New Delhi: Pakistan is feeling the heat after India suspended the Indus Water Treaty (IWT) responding to Pahalgam massacre with PM Modi announcing that blood and water would not flow together, according to NDTV.
India has reiterated that the treaty will remain in abeyance until Islamabad ‘credibly and irrevocably’ ends its support for cross-border terrorism.
Since then Pakistan has written four letters to India’s Jal Shakti Ministry requesting to reinstate the Indus Waters Treaty (IWT).
The IWT was singed in 1960 in good faith and friendship, to share between India and Pakistan the waters of Indus, Jhelum, Chenab, Ravi, Beas, and Sutlej.
The treaty remained intact even during the previous incidents of cross-border terrorism from Pakistan.
This time round India took a tough decision leaving the neigbhouring country to reel from the impact.
Even after Operation Sindoor, targeting terror camps in the neighbouring country, Pakistan wrote a letter on the IWT.
The Jal Shakti Ministry forwarded the letters to the External Affairs Ministry (MEA), according to the report.
However, India stood its ground saying the treaty will remain in abeyance until Islamabad stops supporting cross-border terrorism.
The Cabinet Committee on Security (CCS), the top decision-making body on strategic affairs, endorsed the move to suspend the agreement brokered by the World Bank.
Thus cornered especially after Operation Sindoor, Pakistan's Prime Minister Shehbaz Sharif expressed willingness for talks to resolve disputes between two countries.
Shehbaz Sharif’s appeal comes after several leaders including Pakistan senator Syed Ali Zafar expressed concerns about the consequences of the ‘water bomb’ hanging over the country.
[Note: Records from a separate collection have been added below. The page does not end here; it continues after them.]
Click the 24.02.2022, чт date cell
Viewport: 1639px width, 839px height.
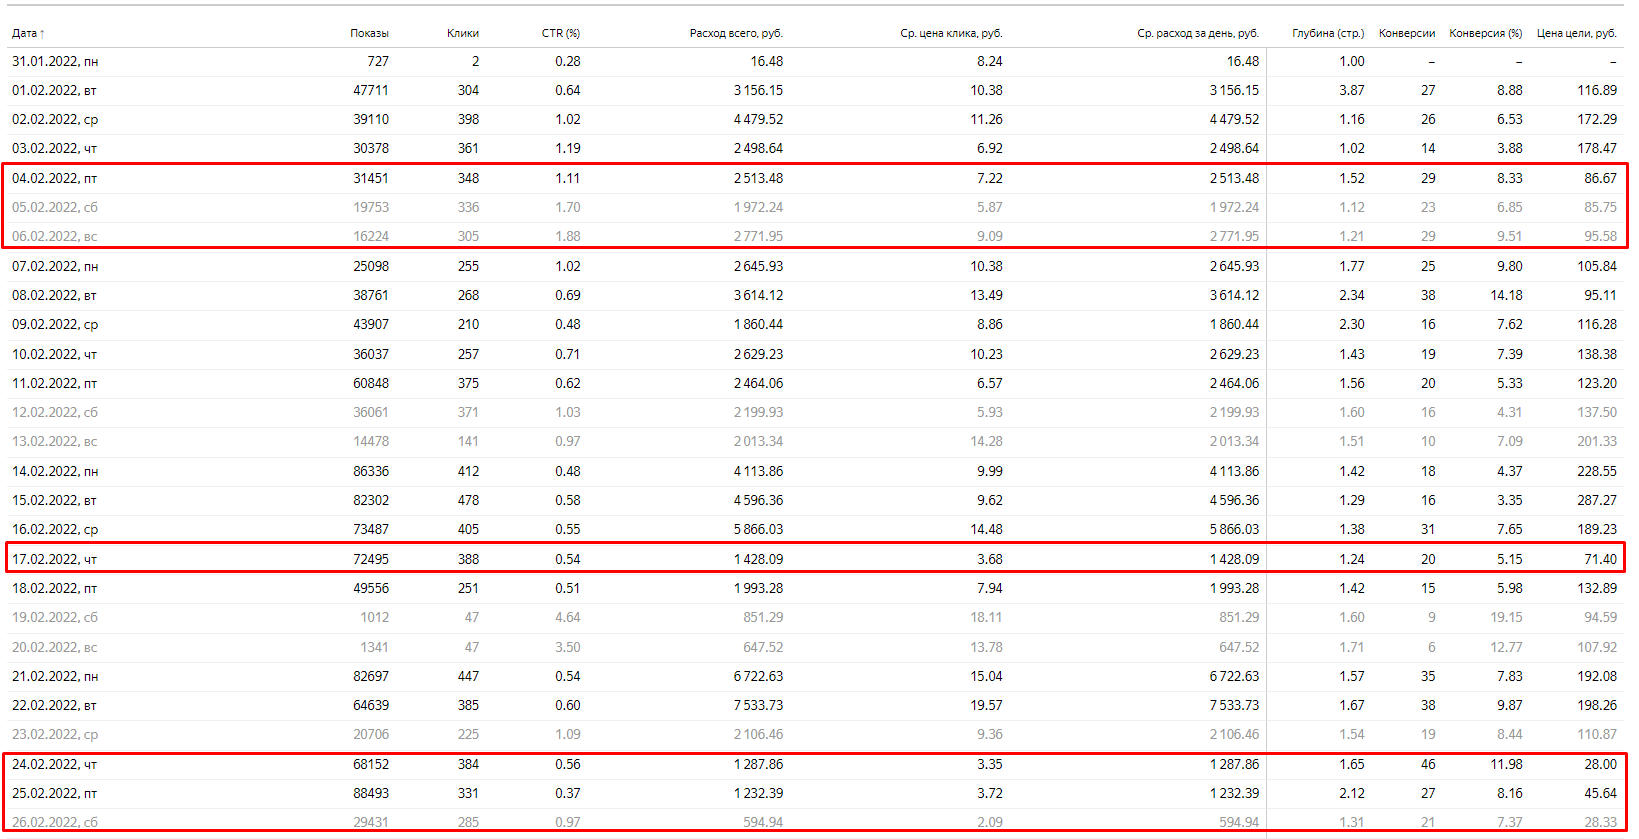point(54,765)

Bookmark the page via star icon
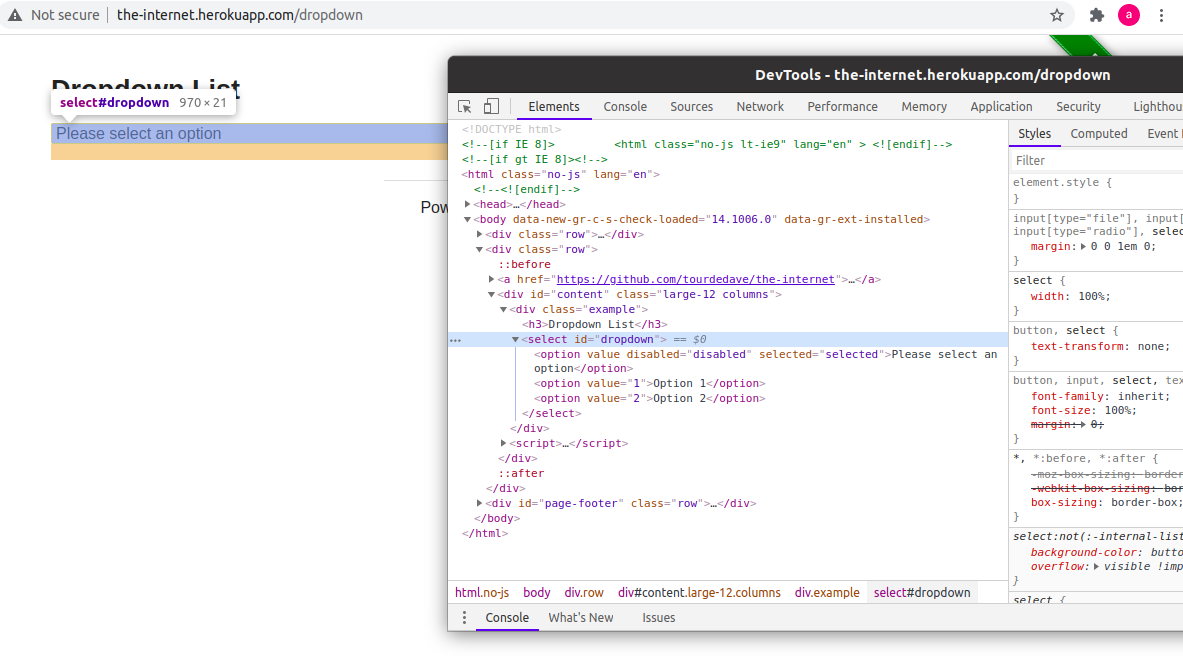(x=1057, y=15)

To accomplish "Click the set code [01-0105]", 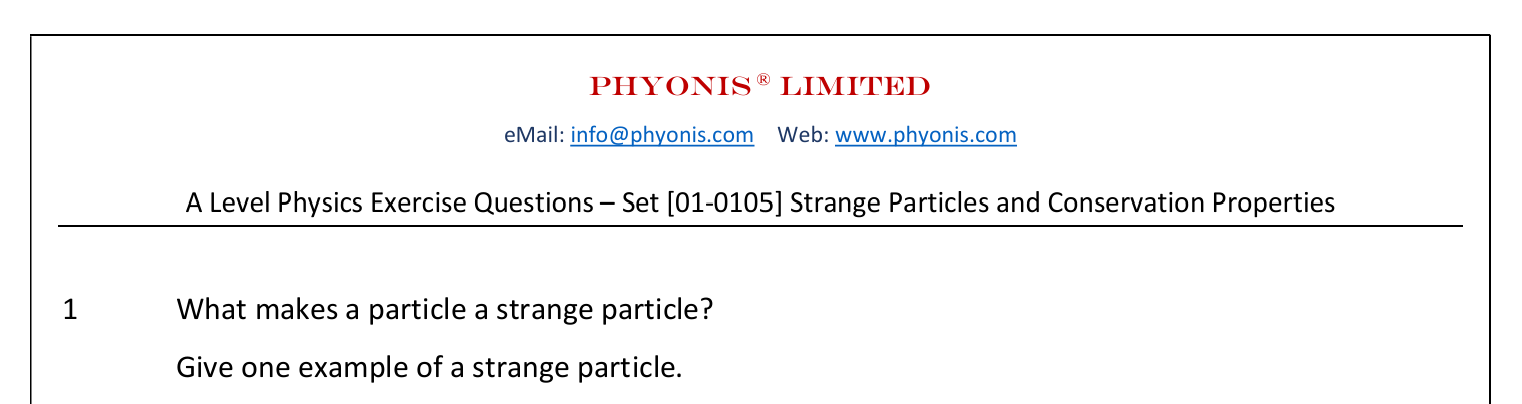I will point(724,203).
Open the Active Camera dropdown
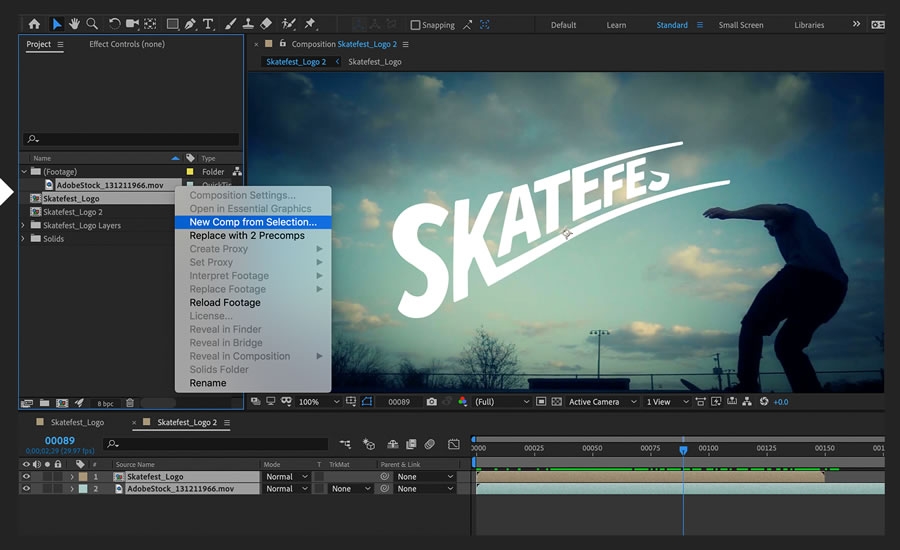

Syed Ali Zafar emotionally said in May: ‘We would die of hunger if we don't resolve the water crisis now. The Indus Basin is our lifeline as three-fourths of our water comes from outside the country, nine out of 10 people depend on the Indus water basin for their living, as much as 90 per cent of our crops rely on this water and all our power projects and dams are built on it. This is like a water bomb hanging over us and we must defuse it.’
India’s strategic move including suspension of the Indus Water Treaty has shaken the neighbouring country.
Nowhere is it more apparent than when its head of global outreach Bilawal Bhutto Zardari admitted that the country was facing hurdles in presenting Kashmir issue at the international platforms especially in UN.